Using Restful APIs? Choose Your Vendors Carefully.
By: Matt Angerer
In today’s age, most software products released to market are labeled as an “open platform.” The open platform evolution is real, but we caution our customers to choose their vendors carefully. Not only should you be careful about what vendor’s API you “hook into,” but carry out your own due diligence on any security and compliance procedures to ensure your brand reputation. For instance, if you deal with highly sensitive consumer data (e.g., credit reports) or healthcare information (HIPAA), you’ve already drawn a target on your back for potential intruders.
Hackers are looking for any potential way to exploit vulnerabilities in your web applications. They might not be after the data generated within your web app, but rather the data that you’ve pulled from an upstream provider via API. If you’re that downstream data provider, it’s important to vet all of your upstream partners with comprehensive security penetration testing and scanning.

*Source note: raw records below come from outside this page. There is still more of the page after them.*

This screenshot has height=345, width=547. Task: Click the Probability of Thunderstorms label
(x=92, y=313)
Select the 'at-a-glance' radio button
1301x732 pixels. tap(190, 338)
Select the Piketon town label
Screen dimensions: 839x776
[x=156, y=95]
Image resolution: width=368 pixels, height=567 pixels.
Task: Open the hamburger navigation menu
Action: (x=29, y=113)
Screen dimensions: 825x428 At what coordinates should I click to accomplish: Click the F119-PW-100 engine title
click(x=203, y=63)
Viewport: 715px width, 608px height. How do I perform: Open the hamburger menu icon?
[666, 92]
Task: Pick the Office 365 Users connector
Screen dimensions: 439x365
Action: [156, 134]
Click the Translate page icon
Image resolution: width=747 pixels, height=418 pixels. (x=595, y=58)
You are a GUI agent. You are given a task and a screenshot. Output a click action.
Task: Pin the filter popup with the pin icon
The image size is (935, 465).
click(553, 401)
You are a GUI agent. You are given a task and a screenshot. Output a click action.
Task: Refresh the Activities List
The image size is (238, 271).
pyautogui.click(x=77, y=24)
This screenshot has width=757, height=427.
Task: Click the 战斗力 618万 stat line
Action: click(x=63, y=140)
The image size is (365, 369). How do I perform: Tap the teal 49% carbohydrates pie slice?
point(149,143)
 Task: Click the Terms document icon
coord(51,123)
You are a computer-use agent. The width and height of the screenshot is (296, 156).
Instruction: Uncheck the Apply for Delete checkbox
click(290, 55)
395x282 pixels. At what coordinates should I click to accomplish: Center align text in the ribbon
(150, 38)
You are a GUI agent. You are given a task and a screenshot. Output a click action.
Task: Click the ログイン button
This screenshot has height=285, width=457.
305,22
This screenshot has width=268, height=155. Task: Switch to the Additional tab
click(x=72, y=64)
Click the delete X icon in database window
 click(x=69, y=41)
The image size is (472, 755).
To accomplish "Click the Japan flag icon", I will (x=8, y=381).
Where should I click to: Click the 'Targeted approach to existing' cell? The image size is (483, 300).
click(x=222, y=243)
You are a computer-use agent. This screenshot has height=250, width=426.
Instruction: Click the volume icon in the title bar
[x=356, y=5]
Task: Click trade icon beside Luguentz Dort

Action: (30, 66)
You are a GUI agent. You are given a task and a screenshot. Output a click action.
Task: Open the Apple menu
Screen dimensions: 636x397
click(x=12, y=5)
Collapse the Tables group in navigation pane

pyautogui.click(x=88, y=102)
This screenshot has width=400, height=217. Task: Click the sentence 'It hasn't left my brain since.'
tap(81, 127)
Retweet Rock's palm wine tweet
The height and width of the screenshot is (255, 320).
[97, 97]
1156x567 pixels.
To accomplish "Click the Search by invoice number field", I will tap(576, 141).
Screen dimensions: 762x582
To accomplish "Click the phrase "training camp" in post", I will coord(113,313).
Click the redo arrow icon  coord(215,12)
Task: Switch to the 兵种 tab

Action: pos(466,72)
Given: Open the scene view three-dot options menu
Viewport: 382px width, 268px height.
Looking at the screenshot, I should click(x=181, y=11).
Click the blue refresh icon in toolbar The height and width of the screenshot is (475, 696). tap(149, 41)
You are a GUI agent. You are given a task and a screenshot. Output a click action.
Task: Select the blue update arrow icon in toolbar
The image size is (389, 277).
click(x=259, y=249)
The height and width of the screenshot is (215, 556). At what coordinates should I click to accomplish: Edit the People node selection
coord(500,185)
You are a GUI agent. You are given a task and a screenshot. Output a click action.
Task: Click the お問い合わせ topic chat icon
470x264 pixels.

With continuously evolving software, you need a solution like HPE Fortify On Demand to schedule quarterly dynamic scans across your vendor software applications.
The prevalence of Restful APIs allows for software vendors to build products integrated with either competing or complimentary software products. It’s a complex web of interconnected data exchanges that could spell disaster for your organization. The media does not always pick up on data breaches. Many companies go to extraordinary lengths to keep data breaches visible to the consumers potentially impacted. You’ve likely received the dreaded email that goes something like this:
“We regret to inform you that our systems were compromised and it is believed that your data may have been accessed. We’ve taken every measure possible to prevent this from occurring again.”